Posts Tagged ‘Co-ops’

(from The Anarchist Cookbook, by Keith McHenry with Chaz Bufe, Introduction by Chris Hedges, scheduled for October 2015)Anarchist Cookbook front cover


Both consumer and producer co-ops have a long history, dating back to at least the 19th century, when there were active co-op movements in both England and the U.S. The aims of those founding co-ops varied. The aims of some, especially consumer co-ops, were simply to reduce costs for their members. The aims of some producer co-ops were sometimes more ambitious: many founders and members of producers co-ops (and some members and founders of consumer co-ops) saw them as a means of transforming the economy into a federation of co-ops.

There are both internal and external reasons this transformation never took place. One can look to such matters as capitalization and economies of scale, but other factors were and are also at work.

Perhaps the most important of those factors is that co-ops exist in a capitalist economy, and they usually become co-opted; sooner or later they begin to act like typical capitalist businesses, distinguished only by ownership being spread out among their members rather than in the hands of individual owners or shareholders.

The wave of co-optation of food co-ops from the 1970s is a case in point. (I’m quite familiar with those co-ops, having worked off and on as a paid staffer at such a co-op for seven years.) Those who founded those food co-ops often had rosy visions of a cooperative economy gradually supplanting corporate capitalism.

Needless to say, that didn’t happen. Instead, the 1970s food co-ops that survived, for the most part, have evolved into high priced health food stores with an uninvolved membership and a traditional management structure. (The last I heard, the co-op where I worked had followed such a path, and had branched out into selling high end wines, with some bottles selling for several hundred dollars.) This isn’t the worst thing in the world, but it certainly falls short of revolutionary change.

Producer and service-provider co-ops can be both far better and far worse. At their absolute nadir, such co-ops can become simple vehicles for exploitation of nonmember workers. The taxi co-ops in many U.S. cities are a good (actually horrifying) example. Many have evolved to the point where the owner-drivers have become pure owners (and no longer drive), mercilessly exploiting non-owner drivers who often make less than minimum wage.

At best, producer and service-provider co-ops can and do operate along directly democratic, self-managed lines, and serve as models demonstrating that such an operating structure is viable. The rub is that such co-ops exist within the capitalist economy and are subject to the same relentless pressures as any other business.

One such problem is the pressure to expand (“Expand or die,” to quote a capitalist proverb). When co-ops do expand, they often hire nonmember workers, and this inevitably sets up a two-tier structure within their work force. Even when pay remains the same for members and nonmembers, nonmembers are normally the first ones fired when an individual co-op’s business worsens or the overall economy slumps. It’s also pertinent that nonmember workers are just as powerless over their jobs as unorganized workers in any other business.

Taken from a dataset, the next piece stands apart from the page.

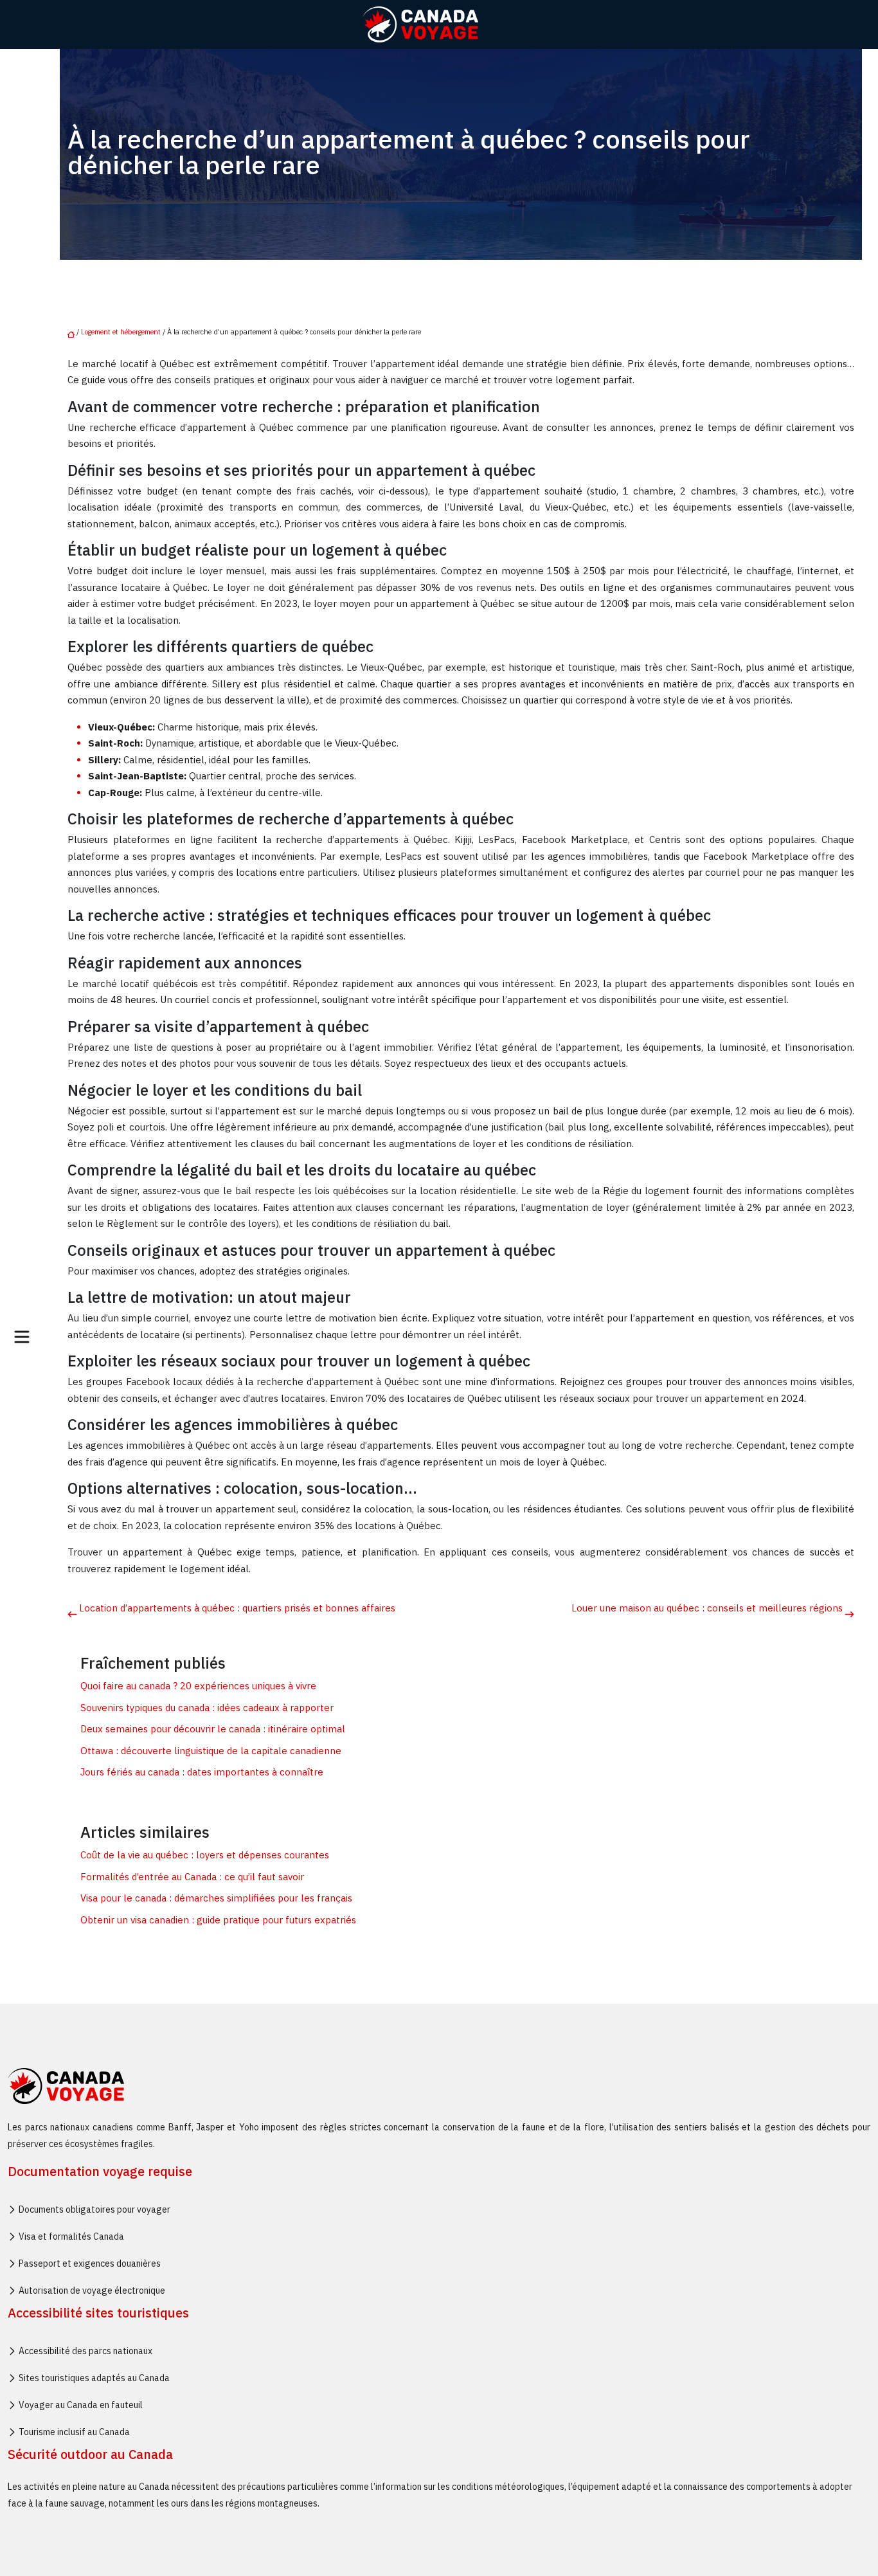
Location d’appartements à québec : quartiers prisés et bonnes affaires (237, 1608)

As well, almost all co-ops above a certain small size adopt a traditional management structure. Some draw managers from their work forces and compensate management less lavishly than in typical corporations, but the fact remains that their workers are managed.

Another pressure on co-ops is that of keeping costs to the minimum, in order to keep their prices competitive. This pushes co-ops to buy from the cheapest sources possible, which often involves buying from suppliers who exploit labor and/or have dodgy environmental policies.

But within these limitations, co-ops can do good work. The example co-op advocates typically cite is the Mondragon Corporation, by far the largest and most successful co-op federation, which consists of 289 cooperatives worldwide with revenues last year of over $14 billion Euros (equivalent to about $19 billion).

Within Mondragon co-ops, top management earns only 3 to 9 times the wages of the lowest paid workers, and members own the co-ops. On the down side, not all workers are owners, competitive pressures to keep costs down are a constant, and there is still the traditional capitalist division between workers and management (even though managers are drawn from the work force in many co-ops and managers receive relatively modest compensation).

In other words, the co-op movement is reformist, not revolutionary. It will not and, by its very nature, cannot lead to fundamental change.

One very relevant piece of evidence that this is so is the origin of the Mondragon co-ops: they began in the 1950s in the Basque region of Spain, with the permission of Spain’s government, headed by mass-murdering fascist Francisco Franco. The Franco dictatorship ruthlessly suppressed all forms of dissent, and anything else it deemed even remotely threatening. And it allowed the Mondragon co-ops; it didn’t see them as a threat.

This is not to say that co-ops are useless. Far from it. Within their limits, they can bring significant benefits to their members. But they’re reformist, not revolutionary.

Even if it succeeded globally, the best the co-op movement could deliver would be “capitalism with a human face.”